Data Scientist/ NLP expert

Data Scientist/ NLP expert

Job Title: Data Scientist/ NLP expert
Contract Type: Permanent
Location: Mumbai
Reference: 4_13418
Contact Name: Pooja Mungekar
Contact Email:
Job Published: April 13, 2018 17:40

Job Description

Our client, a leading B2B analytics firm is looking for a Data Scientist with a strong background in Natural Language Processing and Unstructured Data Mining. Lack of Financial Markets knowledge is not an issue at all.

Required Skills

  • Advanced degree from an accredited college/university in Computer Science, Computational Linguistics, Applied Math or Statistics, Engineering, Bioinformatics, Physics, O.R., or related (strong math/stats background with an ability to understand algorithms and methods from both mathematical and intuitive viewpoints)
  • In-depth knowledge of various NLP domains such as entity extraction, speech recognition, topic modeling, machine translation, natural language understanding, parsing, question answering, etc
  • Expertise in text mining (probabilistic topic model, word association mining, ontology learning, opinion mining and sentiment analysis, semantic similarity, etc.)
  • Expertise in natural language processing/understanding (word representation, sentiment analysis, relation extraction, natural language inference, semantic parsing, etc.)
  • Excellent background in machine learning (generative model, discriminative model, neural network, regression, classification, clustering, etc.)
  • Experience in deep learning on NLP/NLU is a big plus
  • Extensive experiences in using NLP related techniques/algorithms such as HMM, CRF, deep learning & recurrent ANN, word2vec/doc2vec, Bayesian modeling, etc
  • Success in building strong ontology / taxonomies
  • Strong data extraction and processing skills and experience
  • Experience in applied statistics including sampling approaches, experiments, modeling, and data mining techniques
  • Experience building analytical models and working with structured and unstructured data sets
  • Deep expertise in implementing algorithms in python.
  • Experience with data structures and algorithms and ability to work in a Unix environment, processing large amounts of data in a big data environment
  • Significant experience building robust data processing and analytics pipelines
  • Experience with one or more modern Big Data technology stacks
  • Contributions to research communities, e.g.
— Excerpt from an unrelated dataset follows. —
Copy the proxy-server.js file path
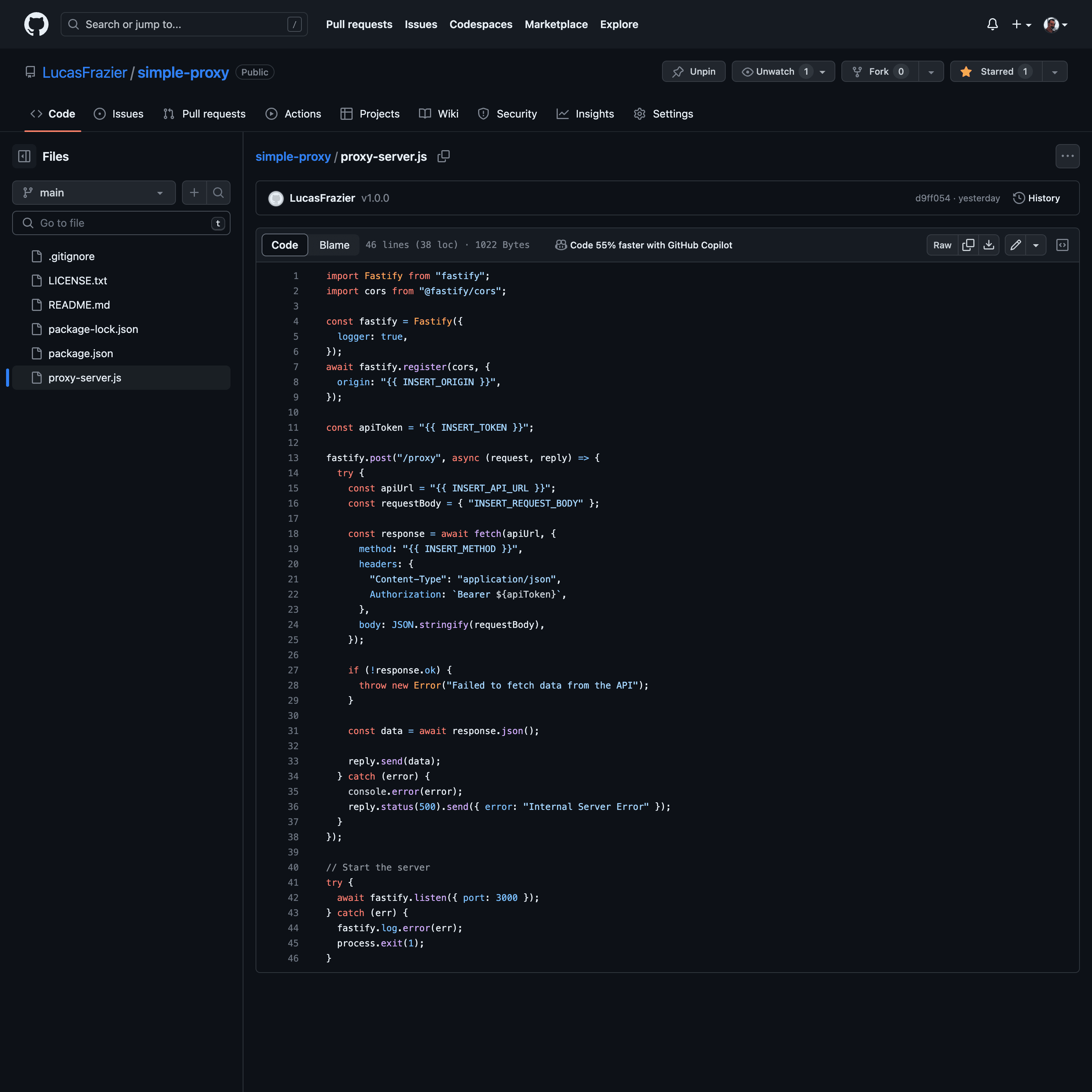Screen dimensions: 1092x1092 444,157
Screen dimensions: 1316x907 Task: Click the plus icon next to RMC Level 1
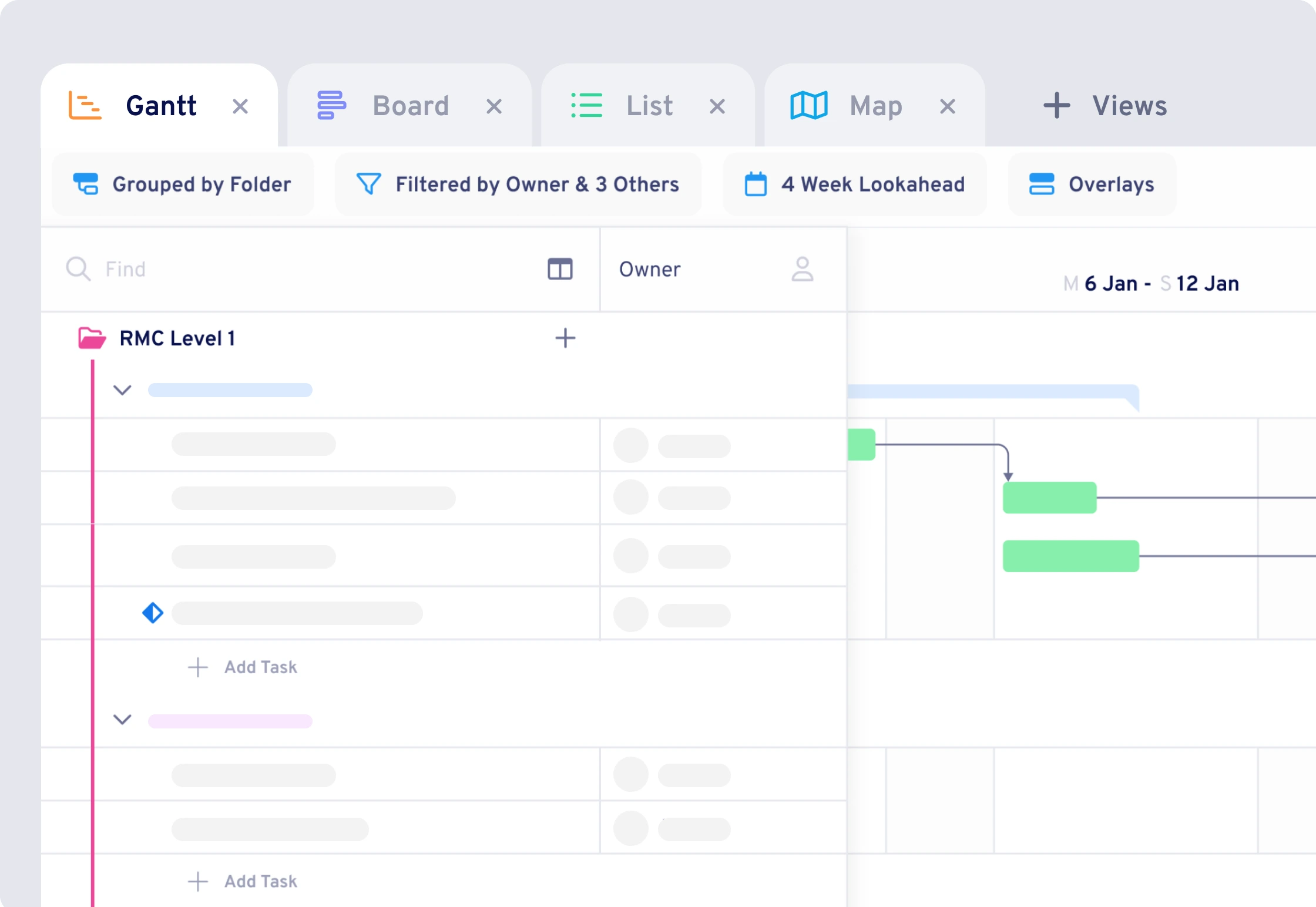565,338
ACL, NIPS, ICML, CVPR, etc. is a Plus


  • To develop and apply bleeding edge machine learning algorithms and statistical pattern recognition on extremely large text corpora in the capital markets domain.
  • Utilize statistical natural language processing to mine unstructured data, and create insights; analyze and model structured data using advanced statistical methods and implement algorithms and software needed to perform analyses
  • Build document clustering, topic analysis, text classification, named entity recognition, sentiment analysis, and part-of-speech tagging methods for unstructured and semi-structured data
  • Cluster and analyze large amounts of user generated content and process data in large-scale environments using Amazon EC2, Storm, Hadoop and Spark
  • Develop and perform text classification using methods such as logistic regression, decision trees, support vector machines and maximum entropy classifiers
  • Perform text mining, generate and test working hypotheses, prepare and analyze historical data and identify patterns
  • Generate creative solutions (patents) and publish research results in top conferences (papers)
  • Technology Stack for the Resultant Application
  • Data Storage + Analytics: AWS/ Cloudera (on-Premise) Hadoop Ecosystem with MongoDB & Elastic Search on S3 or on Premise
  • Queueing System: RabbitMQ
  • Programming: Python
  • Front-End: HTML5 for WebApp and Objective C for ios. Potentially hybrid framework for iOS and Android
  • CDN: AWS or On Premise Routing